Я пью вино любимых уст, желанных,

Его ж уста впивают всю меня —

Весь улей мой и мой весь мед душистый!

Прослушав эту песню, все трое пришли в такой восторг, что восклицали из глубины души:

— Йа аль-ляйль! Йа салам![12] Вот! Ах! Какие восхитительные слова!

После этого ювелир Амин, полагая, что в его присутствии нет более никакой необходимости, и чрезвычайно довольный, видя влюбленных в объятиях друг у друга, скромно удалился и, чтобы нисколько не смущать их, решил оставить их одних в этом доме. И он направился к своему дому, в котором он жил обыкновенно, и, совершенно успокоенный, не замедлил прилечь на своем ложе, размышляя о счастье своих друзей. И он уснул до самого утра.

И вот, проснувшись, он увидел перед собою перекосившееся от ужаса лицо старой своей негритянки, которая, плача, била себя руками по щекам. И когда он открыл рот, собираясь спросить ее, что случилось с нею, растерявшаяся негритянка безмолвным жестом указала ему на соседа, который стоял у дверей, ожидая его пробуждения.

По просьбе Амина сосед его приблизился и после приветствий сказал ему:

— О сосед мой, я пришел утешить тебя в ужасном несчастье, постигшем этой ночью твой дом!

И ювелир вскричал:

— О каком несчастье говоришь ты, скажи же, ради Аллаха!

Человек ответил:

— Если ты еще не знаешь, то знай, что этой ночью, лишь только ты возвратился к себе, воры, которых это не первый подвиг и которые, вероятно, видели тебя накануне, как ты переносил в свой второй дом разные драгоценные вещи, дождались твоего ухода и поспешили внутрь этого дома, где они не рассчитывали кого-нибудь застать. Но они увидели гостей, которых ты поместил там на эту ночь, и они, вероятно, убили их или скрыли куда-нибудь, потому что теперь никто не может найти даже следов их. Что же касается твоего дома, то воры окончательно разорили его, не оставив в нем ни одной циновки или подушки. И он очищен совершенно и пуст — как никогда и не было!

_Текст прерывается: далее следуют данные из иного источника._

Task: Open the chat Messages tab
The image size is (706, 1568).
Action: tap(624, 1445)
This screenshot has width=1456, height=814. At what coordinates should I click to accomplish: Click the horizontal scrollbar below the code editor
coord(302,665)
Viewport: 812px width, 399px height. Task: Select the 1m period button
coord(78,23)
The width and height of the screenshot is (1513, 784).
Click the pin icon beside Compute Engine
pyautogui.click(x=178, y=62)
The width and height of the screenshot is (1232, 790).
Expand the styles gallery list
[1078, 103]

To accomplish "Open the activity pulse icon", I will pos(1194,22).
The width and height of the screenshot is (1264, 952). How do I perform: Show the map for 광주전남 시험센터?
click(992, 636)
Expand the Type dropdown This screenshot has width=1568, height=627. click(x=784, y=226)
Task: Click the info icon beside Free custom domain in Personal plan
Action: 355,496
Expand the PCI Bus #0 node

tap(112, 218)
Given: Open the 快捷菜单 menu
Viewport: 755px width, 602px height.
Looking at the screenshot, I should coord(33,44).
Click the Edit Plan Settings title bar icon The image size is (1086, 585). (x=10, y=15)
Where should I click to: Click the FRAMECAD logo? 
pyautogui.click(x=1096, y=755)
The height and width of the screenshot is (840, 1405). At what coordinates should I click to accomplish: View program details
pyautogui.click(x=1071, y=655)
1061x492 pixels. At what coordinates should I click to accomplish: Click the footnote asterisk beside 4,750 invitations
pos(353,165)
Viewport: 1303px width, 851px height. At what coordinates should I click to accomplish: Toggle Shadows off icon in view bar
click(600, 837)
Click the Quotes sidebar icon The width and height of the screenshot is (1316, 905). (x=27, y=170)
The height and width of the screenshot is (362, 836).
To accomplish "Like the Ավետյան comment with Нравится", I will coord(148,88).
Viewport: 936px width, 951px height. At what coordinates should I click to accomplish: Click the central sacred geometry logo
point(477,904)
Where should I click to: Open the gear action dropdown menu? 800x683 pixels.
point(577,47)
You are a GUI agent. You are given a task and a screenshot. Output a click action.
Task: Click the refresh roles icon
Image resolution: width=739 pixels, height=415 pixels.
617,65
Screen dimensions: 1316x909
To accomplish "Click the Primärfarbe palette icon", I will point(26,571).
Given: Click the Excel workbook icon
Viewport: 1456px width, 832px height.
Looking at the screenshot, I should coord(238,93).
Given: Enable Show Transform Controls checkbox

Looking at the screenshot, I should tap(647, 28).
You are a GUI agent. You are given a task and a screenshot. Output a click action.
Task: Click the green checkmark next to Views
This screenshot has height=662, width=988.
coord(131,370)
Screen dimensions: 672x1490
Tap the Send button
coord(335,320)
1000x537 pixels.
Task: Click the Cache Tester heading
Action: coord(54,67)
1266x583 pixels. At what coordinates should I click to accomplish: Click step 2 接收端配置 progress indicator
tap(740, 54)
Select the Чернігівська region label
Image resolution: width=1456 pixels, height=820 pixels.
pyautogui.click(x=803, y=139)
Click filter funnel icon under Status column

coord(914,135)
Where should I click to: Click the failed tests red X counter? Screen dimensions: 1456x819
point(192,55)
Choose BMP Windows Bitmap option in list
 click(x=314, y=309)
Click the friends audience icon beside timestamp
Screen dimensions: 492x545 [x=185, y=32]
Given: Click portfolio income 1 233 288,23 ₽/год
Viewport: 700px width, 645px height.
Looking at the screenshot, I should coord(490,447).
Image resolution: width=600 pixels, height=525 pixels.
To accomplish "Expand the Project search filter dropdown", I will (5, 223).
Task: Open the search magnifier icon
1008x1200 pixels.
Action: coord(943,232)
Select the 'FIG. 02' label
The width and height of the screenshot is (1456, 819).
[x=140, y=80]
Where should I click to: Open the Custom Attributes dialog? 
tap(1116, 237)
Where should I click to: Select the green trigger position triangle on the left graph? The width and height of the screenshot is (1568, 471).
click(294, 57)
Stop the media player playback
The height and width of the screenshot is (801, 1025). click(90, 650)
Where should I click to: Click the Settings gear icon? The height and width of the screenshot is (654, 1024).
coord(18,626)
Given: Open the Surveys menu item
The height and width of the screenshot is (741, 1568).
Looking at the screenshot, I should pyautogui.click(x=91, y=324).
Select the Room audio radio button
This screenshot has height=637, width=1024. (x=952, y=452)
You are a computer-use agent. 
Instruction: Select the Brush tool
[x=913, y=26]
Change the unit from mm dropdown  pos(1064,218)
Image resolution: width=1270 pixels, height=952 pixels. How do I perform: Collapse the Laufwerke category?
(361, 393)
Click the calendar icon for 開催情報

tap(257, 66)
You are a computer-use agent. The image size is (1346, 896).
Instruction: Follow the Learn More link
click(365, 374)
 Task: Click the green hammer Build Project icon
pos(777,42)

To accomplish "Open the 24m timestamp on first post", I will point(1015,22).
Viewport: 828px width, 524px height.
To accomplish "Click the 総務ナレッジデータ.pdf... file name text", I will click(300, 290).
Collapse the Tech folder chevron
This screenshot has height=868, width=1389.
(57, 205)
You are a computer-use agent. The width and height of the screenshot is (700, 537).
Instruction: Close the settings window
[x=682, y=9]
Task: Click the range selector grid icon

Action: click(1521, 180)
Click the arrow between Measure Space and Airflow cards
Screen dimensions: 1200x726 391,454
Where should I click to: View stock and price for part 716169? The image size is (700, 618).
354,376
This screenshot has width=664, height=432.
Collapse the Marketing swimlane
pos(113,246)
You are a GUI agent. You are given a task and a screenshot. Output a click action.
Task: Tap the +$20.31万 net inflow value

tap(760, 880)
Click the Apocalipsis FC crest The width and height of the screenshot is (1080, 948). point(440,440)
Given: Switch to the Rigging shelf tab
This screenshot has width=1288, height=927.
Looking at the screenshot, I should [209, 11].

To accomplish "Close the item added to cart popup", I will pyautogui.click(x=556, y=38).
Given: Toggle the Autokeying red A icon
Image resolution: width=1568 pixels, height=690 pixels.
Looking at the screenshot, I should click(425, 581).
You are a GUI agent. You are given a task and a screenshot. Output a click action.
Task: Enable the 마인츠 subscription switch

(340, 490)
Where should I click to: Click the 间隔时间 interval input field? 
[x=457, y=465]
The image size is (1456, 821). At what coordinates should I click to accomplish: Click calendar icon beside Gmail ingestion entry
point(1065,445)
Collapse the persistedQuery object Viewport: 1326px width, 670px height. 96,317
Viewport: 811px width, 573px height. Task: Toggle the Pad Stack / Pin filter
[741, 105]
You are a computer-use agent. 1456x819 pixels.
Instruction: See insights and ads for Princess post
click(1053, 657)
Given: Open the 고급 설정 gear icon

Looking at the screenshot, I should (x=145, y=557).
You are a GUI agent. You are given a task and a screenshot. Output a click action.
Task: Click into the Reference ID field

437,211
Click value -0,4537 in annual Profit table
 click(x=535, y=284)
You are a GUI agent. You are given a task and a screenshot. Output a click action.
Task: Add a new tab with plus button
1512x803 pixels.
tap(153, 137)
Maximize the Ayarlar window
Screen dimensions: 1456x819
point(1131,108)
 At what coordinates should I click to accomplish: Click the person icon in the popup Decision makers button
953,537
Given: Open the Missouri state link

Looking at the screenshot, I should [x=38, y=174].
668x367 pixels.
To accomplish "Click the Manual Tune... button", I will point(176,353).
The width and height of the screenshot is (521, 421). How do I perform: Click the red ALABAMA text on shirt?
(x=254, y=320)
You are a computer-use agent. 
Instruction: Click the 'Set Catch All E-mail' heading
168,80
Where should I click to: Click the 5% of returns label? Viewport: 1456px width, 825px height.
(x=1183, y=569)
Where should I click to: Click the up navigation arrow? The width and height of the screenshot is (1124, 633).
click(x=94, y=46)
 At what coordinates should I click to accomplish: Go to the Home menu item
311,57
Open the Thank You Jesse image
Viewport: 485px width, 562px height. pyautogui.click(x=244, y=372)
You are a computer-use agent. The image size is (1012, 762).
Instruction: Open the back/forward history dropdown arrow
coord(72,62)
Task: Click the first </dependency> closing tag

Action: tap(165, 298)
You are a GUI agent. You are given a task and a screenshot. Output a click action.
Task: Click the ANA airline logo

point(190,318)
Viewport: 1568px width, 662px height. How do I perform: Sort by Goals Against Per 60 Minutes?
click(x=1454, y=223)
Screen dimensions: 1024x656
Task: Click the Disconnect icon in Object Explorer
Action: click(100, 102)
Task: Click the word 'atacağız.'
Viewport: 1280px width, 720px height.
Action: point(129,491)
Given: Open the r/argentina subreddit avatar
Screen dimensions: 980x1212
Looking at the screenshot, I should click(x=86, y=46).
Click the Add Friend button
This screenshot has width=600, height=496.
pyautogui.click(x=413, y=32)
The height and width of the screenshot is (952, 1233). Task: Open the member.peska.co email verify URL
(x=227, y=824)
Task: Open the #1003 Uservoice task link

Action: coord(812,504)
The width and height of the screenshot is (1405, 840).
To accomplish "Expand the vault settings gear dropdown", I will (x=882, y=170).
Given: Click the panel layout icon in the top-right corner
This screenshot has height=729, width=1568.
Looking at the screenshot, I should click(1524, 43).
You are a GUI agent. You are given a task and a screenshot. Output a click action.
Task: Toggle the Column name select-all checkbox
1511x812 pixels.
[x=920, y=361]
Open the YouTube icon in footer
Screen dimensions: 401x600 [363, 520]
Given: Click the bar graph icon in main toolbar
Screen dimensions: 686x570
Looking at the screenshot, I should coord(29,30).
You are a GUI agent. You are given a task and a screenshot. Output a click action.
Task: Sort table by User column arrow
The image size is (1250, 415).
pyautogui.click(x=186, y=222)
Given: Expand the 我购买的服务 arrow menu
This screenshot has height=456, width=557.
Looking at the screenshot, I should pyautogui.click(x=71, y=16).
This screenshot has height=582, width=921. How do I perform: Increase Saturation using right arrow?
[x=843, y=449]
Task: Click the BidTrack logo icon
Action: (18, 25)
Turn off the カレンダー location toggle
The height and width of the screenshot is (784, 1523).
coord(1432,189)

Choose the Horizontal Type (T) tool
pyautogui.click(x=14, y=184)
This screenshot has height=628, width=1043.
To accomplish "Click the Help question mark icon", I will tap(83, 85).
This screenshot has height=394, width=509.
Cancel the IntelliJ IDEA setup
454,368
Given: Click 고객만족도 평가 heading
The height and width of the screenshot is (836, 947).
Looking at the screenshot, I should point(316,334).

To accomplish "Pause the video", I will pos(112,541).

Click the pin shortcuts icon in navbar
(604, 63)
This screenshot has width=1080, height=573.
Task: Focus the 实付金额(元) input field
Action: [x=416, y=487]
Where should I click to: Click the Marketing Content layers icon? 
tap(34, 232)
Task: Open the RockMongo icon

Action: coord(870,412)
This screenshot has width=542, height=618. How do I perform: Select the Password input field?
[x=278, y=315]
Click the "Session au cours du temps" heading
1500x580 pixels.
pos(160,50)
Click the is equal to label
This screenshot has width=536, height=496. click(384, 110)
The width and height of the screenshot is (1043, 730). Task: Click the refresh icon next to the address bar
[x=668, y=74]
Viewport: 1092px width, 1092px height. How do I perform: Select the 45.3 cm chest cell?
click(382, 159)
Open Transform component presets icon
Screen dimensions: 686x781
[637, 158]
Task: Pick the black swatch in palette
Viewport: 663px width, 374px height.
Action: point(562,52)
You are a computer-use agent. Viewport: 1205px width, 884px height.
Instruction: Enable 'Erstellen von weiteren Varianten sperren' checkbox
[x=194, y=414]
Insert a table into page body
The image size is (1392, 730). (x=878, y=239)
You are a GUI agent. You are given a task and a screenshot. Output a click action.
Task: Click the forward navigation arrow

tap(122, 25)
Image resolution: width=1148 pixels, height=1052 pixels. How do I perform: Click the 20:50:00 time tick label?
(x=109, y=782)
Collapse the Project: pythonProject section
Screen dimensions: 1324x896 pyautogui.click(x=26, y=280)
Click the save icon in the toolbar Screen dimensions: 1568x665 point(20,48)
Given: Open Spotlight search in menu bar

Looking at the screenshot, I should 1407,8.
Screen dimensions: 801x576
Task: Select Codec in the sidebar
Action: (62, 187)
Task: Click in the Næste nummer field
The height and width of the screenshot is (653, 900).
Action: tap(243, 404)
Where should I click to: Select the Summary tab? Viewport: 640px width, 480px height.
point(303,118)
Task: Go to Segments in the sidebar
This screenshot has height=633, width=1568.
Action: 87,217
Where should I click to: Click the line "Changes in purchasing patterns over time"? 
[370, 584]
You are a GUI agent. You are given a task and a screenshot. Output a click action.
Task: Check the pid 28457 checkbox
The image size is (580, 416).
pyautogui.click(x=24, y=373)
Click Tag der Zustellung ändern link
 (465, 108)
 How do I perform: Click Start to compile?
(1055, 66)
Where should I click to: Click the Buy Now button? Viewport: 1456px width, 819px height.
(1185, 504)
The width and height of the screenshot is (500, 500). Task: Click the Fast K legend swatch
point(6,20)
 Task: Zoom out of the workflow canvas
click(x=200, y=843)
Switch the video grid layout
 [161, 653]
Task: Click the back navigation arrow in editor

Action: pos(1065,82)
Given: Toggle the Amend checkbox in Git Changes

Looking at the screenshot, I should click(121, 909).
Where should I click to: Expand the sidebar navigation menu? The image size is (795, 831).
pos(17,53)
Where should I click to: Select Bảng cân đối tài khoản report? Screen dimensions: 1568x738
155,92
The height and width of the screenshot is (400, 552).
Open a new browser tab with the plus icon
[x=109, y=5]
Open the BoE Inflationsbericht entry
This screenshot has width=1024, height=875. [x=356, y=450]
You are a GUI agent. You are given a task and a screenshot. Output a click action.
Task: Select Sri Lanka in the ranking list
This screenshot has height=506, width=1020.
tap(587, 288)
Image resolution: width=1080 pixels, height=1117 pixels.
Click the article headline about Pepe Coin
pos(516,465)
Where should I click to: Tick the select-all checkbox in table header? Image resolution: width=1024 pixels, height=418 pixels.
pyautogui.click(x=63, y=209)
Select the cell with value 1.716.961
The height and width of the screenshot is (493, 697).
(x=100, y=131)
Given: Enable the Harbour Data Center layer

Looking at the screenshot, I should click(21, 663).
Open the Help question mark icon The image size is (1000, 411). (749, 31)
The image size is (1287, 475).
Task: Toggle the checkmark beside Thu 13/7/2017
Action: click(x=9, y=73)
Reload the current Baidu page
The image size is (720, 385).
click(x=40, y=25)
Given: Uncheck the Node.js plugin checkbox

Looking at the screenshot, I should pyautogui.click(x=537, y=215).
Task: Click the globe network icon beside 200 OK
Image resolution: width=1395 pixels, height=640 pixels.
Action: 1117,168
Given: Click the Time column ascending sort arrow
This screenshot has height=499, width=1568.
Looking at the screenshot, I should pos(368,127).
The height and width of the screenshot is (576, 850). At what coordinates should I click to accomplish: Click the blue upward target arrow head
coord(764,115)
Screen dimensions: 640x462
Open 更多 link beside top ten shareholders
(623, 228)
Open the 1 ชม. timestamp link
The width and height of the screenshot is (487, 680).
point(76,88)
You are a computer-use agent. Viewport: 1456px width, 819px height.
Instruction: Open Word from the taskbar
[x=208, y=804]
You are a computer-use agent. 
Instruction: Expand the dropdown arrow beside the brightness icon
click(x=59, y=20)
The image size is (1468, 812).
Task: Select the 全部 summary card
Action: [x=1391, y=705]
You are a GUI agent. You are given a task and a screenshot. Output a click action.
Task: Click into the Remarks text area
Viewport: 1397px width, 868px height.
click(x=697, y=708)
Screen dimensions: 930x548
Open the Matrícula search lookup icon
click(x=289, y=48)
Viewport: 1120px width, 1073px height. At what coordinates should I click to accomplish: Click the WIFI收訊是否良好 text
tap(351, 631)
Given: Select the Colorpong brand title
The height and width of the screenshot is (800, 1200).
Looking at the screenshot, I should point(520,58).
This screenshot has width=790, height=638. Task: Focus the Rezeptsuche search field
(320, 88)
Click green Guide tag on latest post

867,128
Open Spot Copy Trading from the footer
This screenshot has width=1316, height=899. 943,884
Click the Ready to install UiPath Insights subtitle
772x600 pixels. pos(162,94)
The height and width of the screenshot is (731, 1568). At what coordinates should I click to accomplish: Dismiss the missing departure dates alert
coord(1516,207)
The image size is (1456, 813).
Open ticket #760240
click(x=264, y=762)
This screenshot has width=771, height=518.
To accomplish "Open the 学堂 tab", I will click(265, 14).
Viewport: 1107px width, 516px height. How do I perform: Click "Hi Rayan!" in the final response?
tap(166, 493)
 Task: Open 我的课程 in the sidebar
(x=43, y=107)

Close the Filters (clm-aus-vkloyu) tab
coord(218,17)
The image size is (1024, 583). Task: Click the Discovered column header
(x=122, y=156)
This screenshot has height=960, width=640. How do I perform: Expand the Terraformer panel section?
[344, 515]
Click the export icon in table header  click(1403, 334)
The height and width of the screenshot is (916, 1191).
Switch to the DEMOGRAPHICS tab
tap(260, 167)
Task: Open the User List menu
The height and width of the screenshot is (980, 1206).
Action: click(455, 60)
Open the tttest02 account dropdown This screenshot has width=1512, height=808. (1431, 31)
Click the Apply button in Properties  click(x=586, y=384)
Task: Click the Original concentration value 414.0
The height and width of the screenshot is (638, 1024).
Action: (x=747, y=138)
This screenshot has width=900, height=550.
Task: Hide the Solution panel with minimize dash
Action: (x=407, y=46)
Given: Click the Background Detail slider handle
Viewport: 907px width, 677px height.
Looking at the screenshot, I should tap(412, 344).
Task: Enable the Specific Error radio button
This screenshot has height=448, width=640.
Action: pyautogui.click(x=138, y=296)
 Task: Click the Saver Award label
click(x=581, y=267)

При этой новости молодой ювелир вскричал, поднимая в отчаянии кверху руки:

— Йа Аллах! Какое горе! Мое имущество и вещи, данные мне на время друзьями, погибли безвозвратно, но это ничто в сравнении с гибелью моих гостей!

И, совершенно обезумев, он побежал босиком и в одной рубашке к своему второму дому, сопровождаемый соседом, который сочувствовал его горю. И он действительно убедился, что в залах лишь звенящая пустота. Тогда он, плача и вздыхая, упал на пол и вскричал:

— Ах! Что делать мне, о сосед мой?

И сосед отвечал…

На этом месте своего рассказа Шахерезада заметила приближение утра и скромно умолкла.